St. Catherine's Church (Biserica Sfânta Ecaterina) is a Romanian Orthodox church located at 5 Sfânta Ecaterina Street in Bucharest, Romania. It is dedicated to Saint Catherine of Alexandria.

The church is located on the site of a monastery church established by Ivașco Golescu, who served as High Vornic from 1574 to 1583. The monastery, first mentioned in a document of 1589, was subservient to Saint Catherine's Monastery on the Sinai Peninsula. It was repaired in 1595, following the retreat of the Ottoman troops under Koca Sinan Pasha, by Vistier (treasurer) Pană, who thus became a second ktetor. Nearby, in 1775–1782, Lady Ecaterina Ipsilanti built an inn, later burned and finally demolished in 1862; this circumstance gave rise to the erroneous notion that she founded the monastery.

The church was burned by the troops of Gabriel Báthory in 1611 and again repaired by the founders’ descendants.
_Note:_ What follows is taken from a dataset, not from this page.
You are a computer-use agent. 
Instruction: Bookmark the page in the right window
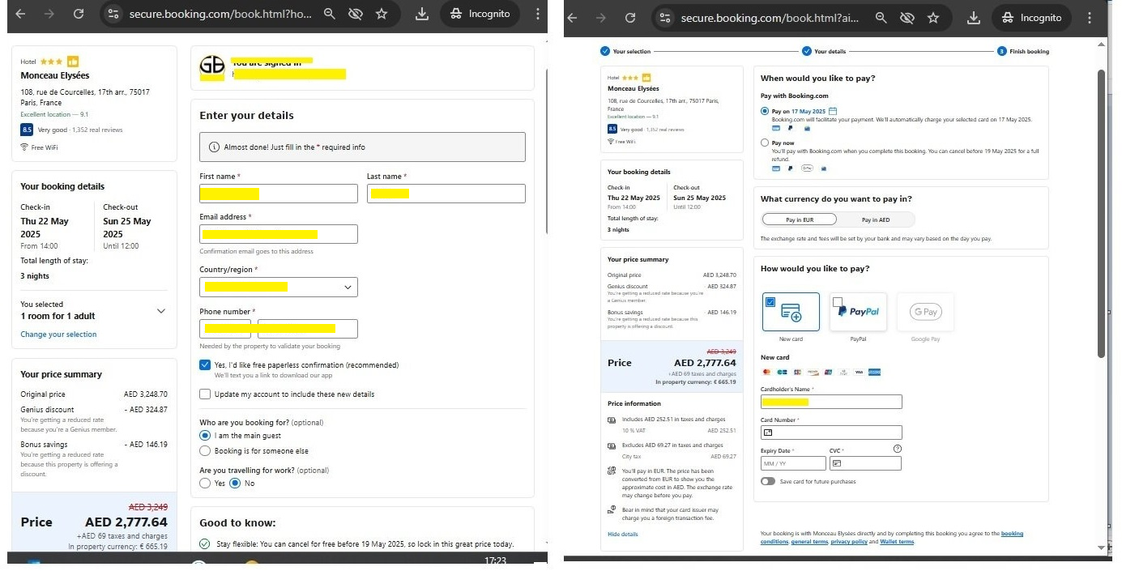(x=933, y=18)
By 1813, the monastery featured large houses for its officials and many annexes. An 1836 inventory records that the church was made of masonry, with two wooden domes, and was covered in wooden beams. The 1838 earthquake cracked the ceilings, which were repaired. By 1849, it lay in ruins, and was demolished to the foundations the following year, without approval from the Metropolis. According to the pisanie, the current church was completed in 1852, and henceforth served as a lay parish. It was painted by Constantin Lecca and Mișu Popp. The iconostasis art was painted on canvas at Sinai, then transferred to wood. Repairs took place in 1899, 1909, and 1923.
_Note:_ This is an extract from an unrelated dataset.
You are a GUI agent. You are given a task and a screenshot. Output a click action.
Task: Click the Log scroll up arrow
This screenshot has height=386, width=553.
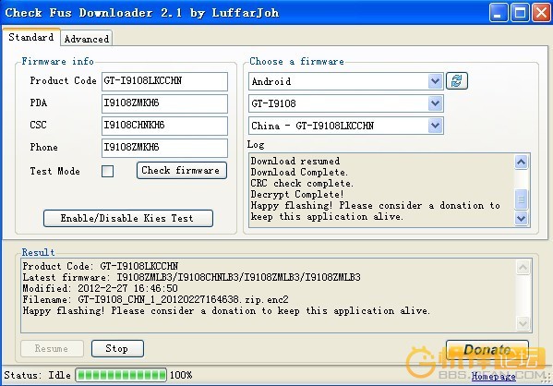(x=521, y=163)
The church is 31.3 meters long by 10–16 meters wide. It is cross-shaped, with large semi-circular apses. The very small octagonal spire sits atop the nave, while the bell tower is square; each of the latter’s four sides has a closed arch with a large window. The semicircular portico features an entablature resting on four Ionic columns. Above the simple portal are the pisanie in Romanian Cyrillic and the icon of the patron saint. The simple Neoclassical facades have pilasters on the lower half, divided from the upper by a string course. The interior walls are decorated in Baroque style, with pilasters and composite capitals. The arches are covered in decorative paintings, while the ceilings are covered in icons of saints. The large rectangular windows have simple bars on the exterior.

The church is listed as a historic monument by Romania's Ministry of Culture and Religious Affairs. Also listed is the 1911 bust of educator Barbu Constantinescu, located on the grounds. The church serves as a chapel for the Theology Faculty of the University of Bucharest.